# Replacing 1967 LeMans Convertible Top



## MeatShield72 (Jun 22, 2011)

So...who hear has taken on the challenge of replacing the top to a 1967 Convertible LeMans.

My Dad knows a little about what to do, but any tips and tricks from all you experts will be a awesome help as well!


----------



## freethinker (Nov 14, 2009)

MeatShield72 said:


> So...who hear has taken on the challenge of replacing the top to a 1967 Convertible LeMans.
> 
> My Dad knows a little about what to do, but any tips and tricks from all you experts will be a awesome help as well!

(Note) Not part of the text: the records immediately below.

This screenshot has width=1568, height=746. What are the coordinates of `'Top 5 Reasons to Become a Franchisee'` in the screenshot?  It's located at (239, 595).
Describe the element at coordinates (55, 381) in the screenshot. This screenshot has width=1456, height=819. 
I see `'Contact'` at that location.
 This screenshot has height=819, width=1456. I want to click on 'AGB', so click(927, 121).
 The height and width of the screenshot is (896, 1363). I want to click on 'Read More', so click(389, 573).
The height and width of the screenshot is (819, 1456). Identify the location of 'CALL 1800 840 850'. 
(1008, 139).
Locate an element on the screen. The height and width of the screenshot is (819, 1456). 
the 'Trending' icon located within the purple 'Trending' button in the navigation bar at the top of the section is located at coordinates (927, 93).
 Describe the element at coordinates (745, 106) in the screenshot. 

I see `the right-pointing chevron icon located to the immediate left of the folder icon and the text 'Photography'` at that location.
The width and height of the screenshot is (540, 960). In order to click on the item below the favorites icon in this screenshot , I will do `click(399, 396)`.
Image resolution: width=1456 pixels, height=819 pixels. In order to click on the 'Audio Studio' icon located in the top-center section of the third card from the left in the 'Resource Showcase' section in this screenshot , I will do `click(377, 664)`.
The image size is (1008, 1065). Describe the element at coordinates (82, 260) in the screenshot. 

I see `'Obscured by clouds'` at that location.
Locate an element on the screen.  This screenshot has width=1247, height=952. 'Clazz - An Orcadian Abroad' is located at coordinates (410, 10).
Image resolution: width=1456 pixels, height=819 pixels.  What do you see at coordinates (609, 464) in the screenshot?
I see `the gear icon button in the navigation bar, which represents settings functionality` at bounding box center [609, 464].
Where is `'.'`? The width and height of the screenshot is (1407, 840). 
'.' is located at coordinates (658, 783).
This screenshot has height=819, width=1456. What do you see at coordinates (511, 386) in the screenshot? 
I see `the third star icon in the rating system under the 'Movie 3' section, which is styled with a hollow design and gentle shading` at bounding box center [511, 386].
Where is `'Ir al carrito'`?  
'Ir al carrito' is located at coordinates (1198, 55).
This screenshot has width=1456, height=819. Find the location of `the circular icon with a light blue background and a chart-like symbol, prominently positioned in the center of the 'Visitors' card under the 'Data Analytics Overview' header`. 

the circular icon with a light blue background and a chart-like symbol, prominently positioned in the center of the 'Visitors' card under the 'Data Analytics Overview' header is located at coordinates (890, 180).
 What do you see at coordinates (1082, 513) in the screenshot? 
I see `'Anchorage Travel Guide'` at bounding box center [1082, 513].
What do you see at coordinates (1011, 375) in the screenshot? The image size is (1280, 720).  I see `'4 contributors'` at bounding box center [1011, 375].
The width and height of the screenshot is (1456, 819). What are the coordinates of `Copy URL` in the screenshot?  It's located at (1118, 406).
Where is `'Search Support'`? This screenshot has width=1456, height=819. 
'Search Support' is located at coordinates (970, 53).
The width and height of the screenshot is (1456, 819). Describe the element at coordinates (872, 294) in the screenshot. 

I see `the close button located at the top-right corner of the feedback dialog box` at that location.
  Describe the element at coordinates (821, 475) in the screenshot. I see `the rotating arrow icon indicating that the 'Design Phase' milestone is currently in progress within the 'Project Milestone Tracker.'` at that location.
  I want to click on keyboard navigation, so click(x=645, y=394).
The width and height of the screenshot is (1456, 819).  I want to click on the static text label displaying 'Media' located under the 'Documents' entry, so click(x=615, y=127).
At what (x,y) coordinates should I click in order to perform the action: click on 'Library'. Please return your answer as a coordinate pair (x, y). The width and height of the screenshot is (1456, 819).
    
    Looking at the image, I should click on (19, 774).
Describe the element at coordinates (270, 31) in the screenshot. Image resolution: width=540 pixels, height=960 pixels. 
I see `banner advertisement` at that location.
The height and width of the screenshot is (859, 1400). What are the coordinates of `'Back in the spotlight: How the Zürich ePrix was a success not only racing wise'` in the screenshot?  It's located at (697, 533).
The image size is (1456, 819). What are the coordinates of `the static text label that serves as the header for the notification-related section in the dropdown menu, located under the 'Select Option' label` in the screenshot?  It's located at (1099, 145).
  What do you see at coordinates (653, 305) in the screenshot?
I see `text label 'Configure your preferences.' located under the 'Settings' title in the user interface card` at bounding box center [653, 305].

i just did a 70. its not that hard but its like most things you have never done before. the second time you do it will turn out better. if i had never done it before i would invest in this:


GTO 64-65 Convertible Top Installation Instructions


----------



## pontiac (Mar 6, 2011)

if rear window on new top is glass, then have a professional do it. if plastic, then you can try it yourself.


----------



## MeatShield72 (Jun 22, 2011)

pontiac said:


> if rear window on new top is glass, then have a professional do it. if plastic, then you can try it yourself.


I did not know they came with glass...I did not know it was possible on old cars...


----------



## likethat (Oct 5, 2007)

1966-67 Chevrolet Chevelle & Malibu Convertible Tops and Convertible Top Parts

I have been looking at the glass ones. I have never driven my 67 GTO but I have driven for a few years my 67 Camaro and I hate the plastic window. It is really bad now but it was crazed and turned almost brown over the years. So it will be glass when I do replace them


----------



## MeatShield72 (Jun 22, 2011)

I just bought the DVD mentioned above...if all goes well, I will be replacing it this weekend.

And I will try and post some pictures.


----------